First, realize that we do NOT use the same 7 day week that the ancient Israelites did (they used some kind of ‘isolunar system’, whatever that is).  Second, most scholars agree that what they developed derived from earlier civilizations such as the Persians, Babylonians, or Sumerians (there is even one theory that it came from Egyptians).  The point is that culture almost never originates entirely from scratch. It comes from PEOPLE who came from other people, who came from people before them, moving around at times, migrating, or staying in one place for a while, but always coming from other people who also had culture.  If you find some very solid, very well preserved cultural ‘thing’ in a group of people, there’s a strong chance it derived in large part from various other peoples who came before them.  As you go further back to the most primitive original specimens of “modern human”, there’s a lot less of that culture, and fewer cultural “things”.  Not that morphology actually does recapitulate phylogeny (mostly disproven, but useful at times), however, a good analogy here is moving down mentally from adult to baby.  Encoding becomes less and less symbolic, vocabulary smaller and smaller, until eventually you wind up with literal encoding of basic drives.

With that said, there is almost no doubt that most calendars were based at least partly on changes in the seasons and stars, which was often the province of religion all the way up until science began to split from religion.  So, if we only consider the question “when did the Hebrew first develop their religion, and by consequence, their particular 7-day week”, then there is at least some kind of answer.  Orthodox Jews agree that the oldest portions of their scripture were not written before 1500 BC.  In fact, the oldest known small “fragment” we still have in physical existence of Hebrew scripture is dated to about 600 BC, and the oldest complete or nearly complete text (Dead Sea Scrolls) date to about 150 BC.  Now, consider for a moment that “Modern Humans” were first created about 200,000 years ago.  Certainly, that’s a whole lot of time to come up with theories as to why and how things work.  One of the biggest concerns of those early humans must have been the powerful natural elements, which seemed to have cycles.

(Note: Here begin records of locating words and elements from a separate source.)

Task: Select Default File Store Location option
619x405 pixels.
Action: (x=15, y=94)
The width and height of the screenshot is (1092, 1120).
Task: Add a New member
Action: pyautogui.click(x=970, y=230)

It is logical to suspect people began to notice that there were big annual cycles, with cold and hot, but also smaller ones like night and day.  A next logical step would be to ask if there were cycles between these two?  Eventually people started to try and count things to know in advance when the cycle was going to repeat to thereby avoid death from not being prepared.  People create our own artificial categories in order to identify them and discriminate patterns, but nature seems to have some groupings too.  Together they combine into the ‘kinds’ we use in language which usually drift in meaning over time.  For most of history, religion was the ONLY means possible to understand the natural world, and many other things too, which involved super powerful forces over life and death.  Science was only a minor component integrated into most of the major religions as man started to organize into proto-states about 6,000 years ago.

As organization grew complex, consolidation or functional collaboration of religions became a key factor of success or failure to a civilization.  If there were incompatibilities, and no clear winner was possible, the civilization stagnated (or even deteriorated), and meaning sharing was difficult.. making progress such as in technology and social endeavors slower or even distracted towards the conflict.  The Christian religion is a direct descendant (and has surpassed in many regards) the older Hebrew religion, and some others which it absorbed to lesser degrees. This supreme dominance has had some influence on the adoption of the Christian calendar by the many other civilizations which previously used other ones (or which continue to use them, with less and less prevalence), although to what degree cannot be segregated from the impact of imperialism and other factors.  Today, I would argue that economics and technology drive this more than religion.